- [What you need to do]: Some of the lines below need repeating. Reproduce exactly those between the lines holding "Open the 'План/Факт затрат' subtab" and "Image resolution: width=1200 pixels, height=750", inclusive.

- [Dataset records]:
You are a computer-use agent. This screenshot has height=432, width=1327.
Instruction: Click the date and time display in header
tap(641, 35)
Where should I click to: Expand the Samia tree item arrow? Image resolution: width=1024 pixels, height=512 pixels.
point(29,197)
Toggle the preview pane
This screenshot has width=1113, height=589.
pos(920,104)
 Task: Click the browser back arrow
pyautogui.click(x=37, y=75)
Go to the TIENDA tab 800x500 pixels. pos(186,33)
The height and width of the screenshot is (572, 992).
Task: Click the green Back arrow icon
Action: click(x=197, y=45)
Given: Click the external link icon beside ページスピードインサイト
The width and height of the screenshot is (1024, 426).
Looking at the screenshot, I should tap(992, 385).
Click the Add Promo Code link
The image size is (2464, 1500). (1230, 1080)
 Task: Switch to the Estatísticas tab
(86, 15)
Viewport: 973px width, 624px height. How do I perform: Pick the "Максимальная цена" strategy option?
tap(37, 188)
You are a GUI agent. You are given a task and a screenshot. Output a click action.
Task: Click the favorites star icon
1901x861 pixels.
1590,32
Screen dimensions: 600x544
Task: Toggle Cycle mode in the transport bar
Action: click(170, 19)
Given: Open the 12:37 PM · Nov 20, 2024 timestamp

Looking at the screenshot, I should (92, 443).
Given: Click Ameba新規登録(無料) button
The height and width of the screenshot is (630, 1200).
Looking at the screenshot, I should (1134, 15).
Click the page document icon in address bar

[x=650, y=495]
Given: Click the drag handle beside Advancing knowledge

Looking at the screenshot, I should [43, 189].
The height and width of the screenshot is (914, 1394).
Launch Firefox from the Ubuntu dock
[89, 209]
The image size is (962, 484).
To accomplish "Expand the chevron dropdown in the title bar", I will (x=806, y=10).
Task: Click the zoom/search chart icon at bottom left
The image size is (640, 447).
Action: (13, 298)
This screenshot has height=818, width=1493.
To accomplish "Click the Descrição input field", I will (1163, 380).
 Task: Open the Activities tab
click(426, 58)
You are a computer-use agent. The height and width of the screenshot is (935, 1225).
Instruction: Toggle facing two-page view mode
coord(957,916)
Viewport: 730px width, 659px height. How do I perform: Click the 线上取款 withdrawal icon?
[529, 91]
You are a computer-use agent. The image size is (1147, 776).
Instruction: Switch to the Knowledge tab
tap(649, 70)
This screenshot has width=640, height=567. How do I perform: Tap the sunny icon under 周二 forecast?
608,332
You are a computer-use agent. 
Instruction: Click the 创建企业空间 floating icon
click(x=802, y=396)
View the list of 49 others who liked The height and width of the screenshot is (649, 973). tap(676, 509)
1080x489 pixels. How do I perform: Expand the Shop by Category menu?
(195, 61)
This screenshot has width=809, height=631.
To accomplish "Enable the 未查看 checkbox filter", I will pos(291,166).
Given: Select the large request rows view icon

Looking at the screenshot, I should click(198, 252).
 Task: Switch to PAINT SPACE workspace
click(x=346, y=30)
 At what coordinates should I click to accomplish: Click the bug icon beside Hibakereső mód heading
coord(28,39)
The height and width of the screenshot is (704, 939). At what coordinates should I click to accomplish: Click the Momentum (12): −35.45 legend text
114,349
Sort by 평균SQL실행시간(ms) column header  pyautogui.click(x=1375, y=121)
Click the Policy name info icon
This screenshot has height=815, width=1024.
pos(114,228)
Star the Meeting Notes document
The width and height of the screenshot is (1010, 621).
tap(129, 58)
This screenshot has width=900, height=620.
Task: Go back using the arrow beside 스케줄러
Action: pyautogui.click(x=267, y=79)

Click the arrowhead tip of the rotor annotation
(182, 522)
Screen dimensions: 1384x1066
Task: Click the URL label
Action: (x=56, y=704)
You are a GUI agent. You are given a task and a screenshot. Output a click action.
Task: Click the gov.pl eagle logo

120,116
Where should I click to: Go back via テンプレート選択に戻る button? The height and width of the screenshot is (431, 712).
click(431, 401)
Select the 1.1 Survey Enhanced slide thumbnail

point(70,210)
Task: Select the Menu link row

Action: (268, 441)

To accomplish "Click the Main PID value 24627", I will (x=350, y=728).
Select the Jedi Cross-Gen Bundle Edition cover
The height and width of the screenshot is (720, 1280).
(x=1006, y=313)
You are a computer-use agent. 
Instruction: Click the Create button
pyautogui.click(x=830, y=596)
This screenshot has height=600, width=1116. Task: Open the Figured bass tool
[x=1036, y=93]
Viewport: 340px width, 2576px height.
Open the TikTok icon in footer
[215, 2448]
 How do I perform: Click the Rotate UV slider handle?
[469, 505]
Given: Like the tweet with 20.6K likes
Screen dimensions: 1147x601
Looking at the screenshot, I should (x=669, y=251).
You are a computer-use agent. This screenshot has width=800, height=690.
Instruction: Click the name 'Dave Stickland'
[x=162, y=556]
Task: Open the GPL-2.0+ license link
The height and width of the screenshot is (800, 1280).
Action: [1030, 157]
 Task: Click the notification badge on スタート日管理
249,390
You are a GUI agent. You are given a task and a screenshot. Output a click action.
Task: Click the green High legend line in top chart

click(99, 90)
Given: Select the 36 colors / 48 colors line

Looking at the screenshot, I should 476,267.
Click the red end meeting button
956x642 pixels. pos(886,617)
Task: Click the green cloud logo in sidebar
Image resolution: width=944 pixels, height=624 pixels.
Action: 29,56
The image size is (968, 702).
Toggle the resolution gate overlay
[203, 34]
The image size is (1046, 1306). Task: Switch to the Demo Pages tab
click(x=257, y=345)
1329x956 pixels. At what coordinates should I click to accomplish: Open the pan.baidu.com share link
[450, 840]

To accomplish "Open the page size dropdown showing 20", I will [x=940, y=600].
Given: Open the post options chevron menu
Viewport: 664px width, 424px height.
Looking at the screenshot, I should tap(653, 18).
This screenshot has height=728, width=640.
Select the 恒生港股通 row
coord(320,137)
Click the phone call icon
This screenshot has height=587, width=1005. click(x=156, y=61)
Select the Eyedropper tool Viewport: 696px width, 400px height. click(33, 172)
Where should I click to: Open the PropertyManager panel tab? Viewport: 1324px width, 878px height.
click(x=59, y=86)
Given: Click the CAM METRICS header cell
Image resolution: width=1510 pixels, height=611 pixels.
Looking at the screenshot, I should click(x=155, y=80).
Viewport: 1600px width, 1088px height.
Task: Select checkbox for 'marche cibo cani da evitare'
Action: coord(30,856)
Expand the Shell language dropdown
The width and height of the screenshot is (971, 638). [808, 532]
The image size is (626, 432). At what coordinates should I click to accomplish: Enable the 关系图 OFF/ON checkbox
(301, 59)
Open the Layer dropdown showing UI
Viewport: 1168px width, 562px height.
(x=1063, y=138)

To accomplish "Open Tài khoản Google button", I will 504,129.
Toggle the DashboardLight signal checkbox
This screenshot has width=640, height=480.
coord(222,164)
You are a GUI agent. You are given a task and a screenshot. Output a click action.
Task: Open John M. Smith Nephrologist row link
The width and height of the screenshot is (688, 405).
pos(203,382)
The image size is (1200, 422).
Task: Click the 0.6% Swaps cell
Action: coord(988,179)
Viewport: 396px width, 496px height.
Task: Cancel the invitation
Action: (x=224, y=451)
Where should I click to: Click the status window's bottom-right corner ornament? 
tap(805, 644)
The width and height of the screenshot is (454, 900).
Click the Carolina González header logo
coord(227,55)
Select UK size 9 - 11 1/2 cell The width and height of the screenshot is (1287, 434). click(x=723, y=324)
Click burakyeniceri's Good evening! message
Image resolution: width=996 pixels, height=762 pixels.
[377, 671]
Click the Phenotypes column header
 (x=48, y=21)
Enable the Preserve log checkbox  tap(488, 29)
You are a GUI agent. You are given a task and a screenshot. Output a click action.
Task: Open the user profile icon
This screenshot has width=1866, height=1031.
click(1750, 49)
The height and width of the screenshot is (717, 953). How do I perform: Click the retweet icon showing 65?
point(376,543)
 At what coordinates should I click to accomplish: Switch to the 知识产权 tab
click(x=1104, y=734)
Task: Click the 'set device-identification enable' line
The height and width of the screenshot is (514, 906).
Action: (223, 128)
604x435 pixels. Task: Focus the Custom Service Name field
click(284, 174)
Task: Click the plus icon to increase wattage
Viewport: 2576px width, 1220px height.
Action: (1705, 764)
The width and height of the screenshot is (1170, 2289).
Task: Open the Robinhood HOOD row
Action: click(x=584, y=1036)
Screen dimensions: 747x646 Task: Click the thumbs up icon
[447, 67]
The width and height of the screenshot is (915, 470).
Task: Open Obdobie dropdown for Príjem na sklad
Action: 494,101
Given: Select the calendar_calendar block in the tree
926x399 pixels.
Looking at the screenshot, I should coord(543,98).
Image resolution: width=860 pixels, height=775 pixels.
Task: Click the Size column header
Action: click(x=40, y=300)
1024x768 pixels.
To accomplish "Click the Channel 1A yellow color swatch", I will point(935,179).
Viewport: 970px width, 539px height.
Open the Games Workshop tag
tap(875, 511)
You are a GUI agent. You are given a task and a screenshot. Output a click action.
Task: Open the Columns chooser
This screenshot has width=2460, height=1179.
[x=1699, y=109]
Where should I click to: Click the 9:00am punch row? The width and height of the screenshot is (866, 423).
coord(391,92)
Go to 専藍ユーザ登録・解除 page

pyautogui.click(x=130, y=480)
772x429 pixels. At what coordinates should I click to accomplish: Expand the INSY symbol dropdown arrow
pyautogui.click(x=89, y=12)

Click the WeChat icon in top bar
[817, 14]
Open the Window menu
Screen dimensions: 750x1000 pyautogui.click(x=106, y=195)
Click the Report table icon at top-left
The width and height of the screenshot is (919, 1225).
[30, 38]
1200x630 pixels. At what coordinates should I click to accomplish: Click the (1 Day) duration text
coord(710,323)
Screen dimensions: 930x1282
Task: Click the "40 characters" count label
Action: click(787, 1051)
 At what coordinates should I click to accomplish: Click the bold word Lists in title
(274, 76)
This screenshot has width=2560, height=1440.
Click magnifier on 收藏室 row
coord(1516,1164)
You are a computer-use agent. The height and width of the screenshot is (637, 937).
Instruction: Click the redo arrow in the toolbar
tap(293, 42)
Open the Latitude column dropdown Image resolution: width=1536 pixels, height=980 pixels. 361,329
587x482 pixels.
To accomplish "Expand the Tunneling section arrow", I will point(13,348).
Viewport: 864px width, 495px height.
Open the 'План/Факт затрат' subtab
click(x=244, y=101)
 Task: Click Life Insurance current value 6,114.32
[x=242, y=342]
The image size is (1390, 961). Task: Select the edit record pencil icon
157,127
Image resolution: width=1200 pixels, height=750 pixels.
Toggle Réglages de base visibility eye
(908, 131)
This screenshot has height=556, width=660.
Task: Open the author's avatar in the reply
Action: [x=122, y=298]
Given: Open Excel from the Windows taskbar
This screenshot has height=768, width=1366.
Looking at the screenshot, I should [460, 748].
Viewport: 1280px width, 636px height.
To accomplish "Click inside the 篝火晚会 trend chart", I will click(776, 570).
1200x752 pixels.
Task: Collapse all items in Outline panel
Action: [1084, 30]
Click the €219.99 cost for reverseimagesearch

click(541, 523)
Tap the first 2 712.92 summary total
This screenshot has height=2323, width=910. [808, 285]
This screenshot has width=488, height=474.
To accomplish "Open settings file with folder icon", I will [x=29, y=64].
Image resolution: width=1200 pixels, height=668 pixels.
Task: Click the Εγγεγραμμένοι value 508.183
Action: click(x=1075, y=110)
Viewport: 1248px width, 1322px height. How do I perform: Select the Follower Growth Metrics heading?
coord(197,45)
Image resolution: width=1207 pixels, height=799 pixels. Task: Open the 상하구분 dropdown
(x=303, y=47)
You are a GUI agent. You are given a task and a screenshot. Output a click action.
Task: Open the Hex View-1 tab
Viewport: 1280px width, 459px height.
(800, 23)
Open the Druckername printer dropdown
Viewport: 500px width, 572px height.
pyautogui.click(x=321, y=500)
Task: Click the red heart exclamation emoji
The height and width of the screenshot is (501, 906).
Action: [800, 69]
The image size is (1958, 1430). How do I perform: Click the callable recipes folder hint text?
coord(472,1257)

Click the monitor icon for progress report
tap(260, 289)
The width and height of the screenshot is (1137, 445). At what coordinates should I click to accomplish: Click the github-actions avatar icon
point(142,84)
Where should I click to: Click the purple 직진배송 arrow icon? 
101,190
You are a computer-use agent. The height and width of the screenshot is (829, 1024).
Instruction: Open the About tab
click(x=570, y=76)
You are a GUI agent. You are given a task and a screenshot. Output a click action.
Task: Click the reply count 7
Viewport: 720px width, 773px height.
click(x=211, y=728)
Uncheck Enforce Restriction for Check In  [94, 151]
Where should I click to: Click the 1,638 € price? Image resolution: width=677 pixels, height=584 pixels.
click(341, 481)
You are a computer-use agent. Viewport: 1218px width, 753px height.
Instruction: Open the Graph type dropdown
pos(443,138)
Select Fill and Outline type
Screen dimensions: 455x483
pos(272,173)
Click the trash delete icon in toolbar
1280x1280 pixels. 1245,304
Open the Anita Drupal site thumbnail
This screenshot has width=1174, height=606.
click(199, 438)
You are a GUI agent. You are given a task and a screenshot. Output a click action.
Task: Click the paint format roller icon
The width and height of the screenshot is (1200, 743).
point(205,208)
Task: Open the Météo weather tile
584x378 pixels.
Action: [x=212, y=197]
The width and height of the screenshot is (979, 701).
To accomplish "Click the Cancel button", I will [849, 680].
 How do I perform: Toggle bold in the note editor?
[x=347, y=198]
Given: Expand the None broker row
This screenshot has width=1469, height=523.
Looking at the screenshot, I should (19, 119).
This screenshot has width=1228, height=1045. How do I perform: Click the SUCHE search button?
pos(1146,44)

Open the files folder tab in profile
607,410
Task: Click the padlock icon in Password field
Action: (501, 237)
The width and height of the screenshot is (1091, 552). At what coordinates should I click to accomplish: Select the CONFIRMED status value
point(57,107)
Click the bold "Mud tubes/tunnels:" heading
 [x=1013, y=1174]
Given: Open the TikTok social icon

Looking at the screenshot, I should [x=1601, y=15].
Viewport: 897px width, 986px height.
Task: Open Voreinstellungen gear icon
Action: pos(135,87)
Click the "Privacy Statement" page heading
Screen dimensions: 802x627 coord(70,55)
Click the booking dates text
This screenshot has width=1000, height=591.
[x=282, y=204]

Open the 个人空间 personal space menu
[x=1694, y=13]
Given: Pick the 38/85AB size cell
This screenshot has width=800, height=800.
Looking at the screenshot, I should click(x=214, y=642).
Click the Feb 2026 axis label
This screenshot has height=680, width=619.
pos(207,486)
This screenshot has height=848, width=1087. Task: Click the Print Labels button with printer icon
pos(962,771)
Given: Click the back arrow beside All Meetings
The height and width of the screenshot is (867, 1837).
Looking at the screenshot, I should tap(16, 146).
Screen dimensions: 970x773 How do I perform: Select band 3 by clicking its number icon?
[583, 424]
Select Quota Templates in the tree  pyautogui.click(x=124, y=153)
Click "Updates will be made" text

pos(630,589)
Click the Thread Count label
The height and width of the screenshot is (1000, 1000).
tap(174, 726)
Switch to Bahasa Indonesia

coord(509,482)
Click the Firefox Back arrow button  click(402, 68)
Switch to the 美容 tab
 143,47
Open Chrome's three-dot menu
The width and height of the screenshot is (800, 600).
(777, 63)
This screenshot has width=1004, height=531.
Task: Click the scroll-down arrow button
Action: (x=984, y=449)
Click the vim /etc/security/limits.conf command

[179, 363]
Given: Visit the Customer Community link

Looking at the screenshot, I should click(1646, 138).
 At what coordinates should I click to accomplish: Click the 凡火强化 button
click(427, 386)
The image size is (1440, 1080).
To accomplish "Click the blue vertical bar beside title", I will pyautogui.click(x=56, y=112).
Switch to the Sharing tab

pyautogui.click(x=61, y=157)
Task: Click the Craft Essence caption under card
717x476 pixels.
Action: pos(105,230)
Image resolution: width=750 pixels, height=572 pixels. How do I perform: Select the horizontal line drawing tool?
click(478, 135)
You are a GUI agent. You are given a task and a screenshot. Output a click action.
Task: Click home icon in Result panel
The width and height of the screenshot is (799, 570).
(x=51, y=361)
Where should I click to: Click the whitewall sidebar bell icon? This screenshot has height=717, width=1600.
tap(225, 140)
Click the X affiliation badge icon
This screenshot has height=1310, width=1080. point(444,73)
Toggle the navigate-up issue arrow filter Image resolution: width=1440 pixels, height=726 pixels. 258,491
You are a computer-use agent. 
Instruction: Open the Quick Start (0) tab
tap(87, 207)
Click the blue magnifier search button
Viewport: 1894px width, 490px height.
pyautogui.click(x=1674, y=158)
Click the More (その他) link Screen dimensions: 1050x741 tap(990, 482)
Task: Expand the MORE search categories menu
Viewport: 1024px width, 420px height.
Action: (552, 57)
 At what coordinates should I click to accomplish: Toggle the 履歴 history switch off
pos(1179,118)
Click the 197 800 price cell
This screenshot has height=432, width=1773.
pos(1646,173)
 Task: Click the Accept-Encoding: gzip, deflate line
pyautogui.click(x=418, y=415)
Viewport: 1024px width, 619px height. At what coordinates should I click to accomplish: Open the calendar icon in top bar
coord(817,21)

- [Finished exercise]:
Open the 'План/Факт затрат' subtab
click(x=244, y=101)
 Task: Click Life Insurance current value 6,114.32
[x=242, y=342]
The image size is (1390, 961). Task: Select the edit record pencil icon
157,127
Image resolution: width=1200 pixels, height=750 pixels.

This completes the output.